Ele será suficientemente sensato para se comportar de uma forma correspondente a um homem de estado. O papel de duro será desempenhado pelo chefe da Allianza Nazionalle Gianfranco Fini e sobretudo deixado à Lega, a qual já propôs a construção de um muro ao longo da fronteira com a Eslovénia, contra os imigrantes. Dificilmente Berlusconi se apresentará como o “ungido do senhor”, como ele próprio se intitulou em 1995. Os seus mais obscuros conselheiros, como o seu advogado Cesare Previti e palhaços como a estrela televisiva Vittorio Sgarbi serão mantidos afastados em vez de serem chamados para ministros.
Pelo menos numa primeira fase são de temer medidas do governo Berlusconi, tais como uma nova Condono edilizio, a legalização retroactiva de edifícios ilegais. Este ataque à paisagem deparará presumivelmente com pouca oposição.
Entretanto, ambos os lados trabalham no sentido de tornar iguais os poucos argumentos de cada um. Numa campanha desenvolvida em grandes cartazes, Berlusconi prometeu, além da inevitável redução dos impostos e de cidades mais seguras, também a elevação das reformas mínimas, mais respeito pelo ambiente e ajuda para os excluídos.

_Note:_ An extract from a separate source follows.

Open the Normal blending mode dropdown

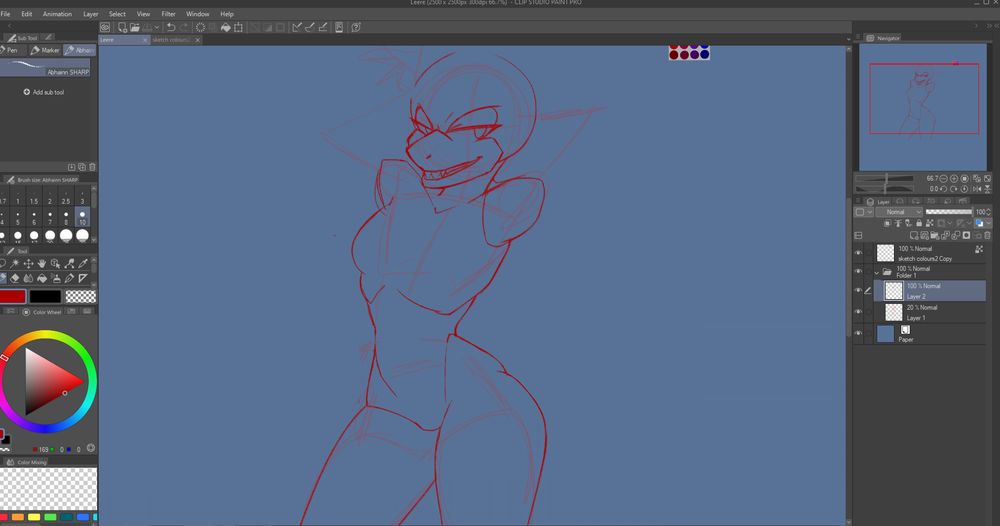pos(900,212)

Os partidos de esquerda prometem, por sua vez, uma campanha intensa contra a criminalidade e a imigração, mais escolas privadas e mais flexibilidade. Mas Berlusconi está particularmente empenhado em prometer tudo e o seu contrário a todos: aqui a garantia de que os pequenos delinquentes cumpram penas de prisão efectiva, ali a protecção dos cidadãos contra o arbítrio dos juizes; hoje um mercado de trabalho mais flexível, amanhã a protecção dos privilégios corporativos muitas vezes grotescos de notários, médicos e outros; a incondicional liberdade de investigação e simultaneamente o cumprimento absoluto das prescrições da Igreja. Com a capacidade de Berlusconi se desdizer a si mesmo sem se atrapalhar, nem o mais vigarista dos opositores pode competir.
A coligação governamental Oliveira apesenta-se às eleições com inúmeras peripécias. O seu centro fraccionado aliou-se à coligação eleitoral Margarida, à qual pertence também o candidato sem partido ao cargo de primeiro ministro Francesco Rutelli. Os verdes e o que resta do partido socialista chamado SDI, bem como talvez os Comunisti Italiani, concorrem juntos sob o nome Girassol, com uma retórica um pouco menos anti-liberal. Naturalmente, os círculos eleitorais serão ferozmente disputados. A Federação Oliveira prepara com a Refundazione Comunista um pacto táctico de oposição. Ao lado das duas grandes coligações concorrem também a Italia dei Valori de Antonio di Pietro e a Democracia Europeia, um resto da Democracia Cristã, que se venderá a quem oferecer mais.
Uma coisa é certa: a abstenção atingirá valores record, em desfavor da coligação de centro-esquerda. E a ninguém poderá levar-se a mal.
(Texto ilustrado com fotografia de papoilas, legendada: Apenas margaridas e girassóis. Porque não a papoila como símbolo partidário?)